Answer these questions from the Council Router text:
(a) Which port should Open WebUI be pointed at?
(b) What is the minimum Python version required?
(c) What URL does the sample configuration give for the backend named "local-ollama"?

**EXTRACTED TEXT:**
=== Section Start ===
Council Router

Unified LLM proxy — aggregates multiple servers behind a single OpenAI-compatible API
Smart routing · Model fallbacks · LLM Council · Response storage · Prometheus metrics

✨ Features

Feature	Description
Multi-backend proxy	Aggregate Ollama, OpenAI API, Anthropic, Gemini, or any of the 100+ providers supported via LiteLLM
Smart routing	Priority-based, loaded-model preference, round-robin — with automatic fallback chains
Dual API	OpenAI-compatible (`/v1/`) and Ollama-native (`/api/`) endpoints side by side
LLM Council	Multi-model deliberation — multiple personas analyze your question, then a synthesizer produces one answer
Response storage	Every token saved to compressed SQLite for offline analysis — including thinking tokens
Prometheus metrics	Request rates, latency histograms, token counters, backend health, tokens/sec
Docker ready	Full Compose stack with Prometheus + Grafana, pre-built dashboard included
Open WebUI compatible	Drop-in replacement — point Open WebUI at port `11430` and go

Tip

The smart router prefers backends with the model already loaded in VRAM, so repeated queries to the same model skip cold-load latency entirely.

🚀 Quick Start

Prerequisites

Python 3.12+
At least one LLM backend (Ollama, OpenAI API, Anthropic, Gemini, or any LiteLLM-supported provider)

Installation

# Install
pip install -e .

# Or with dev dependencies
pip install -e ".[dev]"

Configure

# Edit config.yaml with your backends
vim config.yaml

backends:
  - name: "local-ollama"
    type: ollama
    url: "http://localhost:11434"
    priority: 1

  - name: "gpu-server"
=== Section End ===
**SUPPLIED MATERIAL:**
=== Section Start ===
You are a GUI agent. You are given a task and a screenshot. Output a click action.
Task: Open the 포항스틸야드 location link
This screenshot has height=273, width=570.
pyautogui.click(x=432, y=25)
=== Section End ===
**RESULT BELOW:**
(a) 11430
(b) Python 3.12
(c) http://localhost:11434